Under these extreme conditions, students are being robbed of an education—and more importantly, a chance at a better life.

The crisis isn’t confined to one region of Venezuela either. It plagues the entire country.

Venezuelans are relying on goods that are overpriced and controlled by the government. This is what Venezuelans are experiencing on a daily basis under Maduro’s government.

People are starved and malnourished. There has been a significant spike in the mortality rate and previously eradicated diseases are fighting to return.

Malaria is one of many diseases and ailments that are on a sharp rise due to the scarcity of clean water and the scanty access to personal hygiene products.

The health care system in Venezuela is also in deep crisis. Thousands of patients do not have access to essential medical treatment, and many more have to be put on a waitlist for potentially life-saving surgery due to the lack of basic supplies and medical shortages.

Extreme shortages and lack of supplies include antibiotics, IV solutions, syringes, scalpels, medical alcohol, and sterile gauze and gloves. Venezuelan hospitals resemble warzones and suffer from deplorable conditions.

According to the World Health Organization, 76 percent of public hospitals lack basic medicines and supplies that doctors say should exist in any functioning hospital.

Women are choosing to get sterilized in fear of facing the hardship of becoming pregnant and not having the adequate supplements and medical attention for a baby.
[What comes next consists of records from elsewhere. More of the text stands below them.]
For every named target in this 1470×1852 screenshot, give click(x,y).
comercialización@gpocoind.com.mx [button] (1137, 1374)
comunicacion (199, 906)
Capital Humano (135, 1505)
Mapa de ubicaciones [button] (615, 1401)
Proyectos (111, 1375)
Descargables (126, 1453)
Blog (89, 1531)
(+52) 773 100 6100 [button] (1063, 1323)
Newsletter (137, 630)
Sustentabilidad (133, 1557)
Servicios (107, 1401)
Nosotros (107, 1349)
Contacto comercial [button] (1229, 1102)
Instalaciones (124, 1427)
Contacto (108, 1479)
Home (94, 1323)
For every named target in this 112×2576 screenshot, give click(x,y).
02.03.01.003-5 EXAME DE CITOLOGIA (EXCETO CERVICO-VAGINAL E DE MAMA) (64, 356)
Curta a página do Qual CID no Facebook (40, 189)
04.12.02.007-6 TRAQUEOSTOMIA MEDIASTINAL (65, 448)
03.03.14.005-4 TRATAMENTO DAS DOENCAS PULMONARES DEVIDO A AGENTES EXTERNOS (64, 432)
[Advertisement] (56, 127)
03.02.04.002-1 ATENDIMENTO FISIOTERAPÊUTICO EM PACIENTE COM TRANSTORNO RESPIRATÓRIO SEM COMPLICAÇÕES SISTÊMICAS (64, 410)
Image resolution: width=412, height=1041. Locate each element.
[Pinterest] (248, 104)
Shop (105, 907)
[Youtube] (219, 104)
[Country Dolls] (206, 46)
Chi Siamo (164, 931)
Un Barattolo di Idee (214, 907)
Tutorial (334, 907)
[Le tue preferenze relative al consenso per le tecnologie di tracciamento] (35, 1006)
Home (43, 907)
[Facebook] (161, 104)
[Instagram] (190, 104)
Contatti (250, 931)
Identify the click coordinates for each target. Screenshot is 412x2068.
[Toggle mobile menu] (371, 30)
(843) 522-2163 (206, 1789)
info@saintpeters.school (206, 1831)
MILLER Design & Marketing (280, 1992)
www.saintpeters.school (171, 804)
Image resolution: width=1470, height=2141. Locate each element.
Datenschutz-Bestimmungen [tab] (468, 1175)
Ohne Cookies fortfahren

What is the government doing about it?

Maduro denies that there is a humanitarian crisis in Venezuela and actively suppresses and criminalizes internal opposition.

It is time for countries that stand for freedom and democracy to become more active and aware of the appalling circumstances in Venezuela.

The Maduro regime continues to preserve immunity for its top leaders, launders money, and has complete control over all of the media, medicine, and food in the country, while depriving its people of basic necessities.

If no one steps in to stop the humanitarian crisis and human rights abuses in Venezuela, there will be further deteriorating implications not only those already suffering within the country, but to many in the region and bordering nations.

This article has been modified since publication.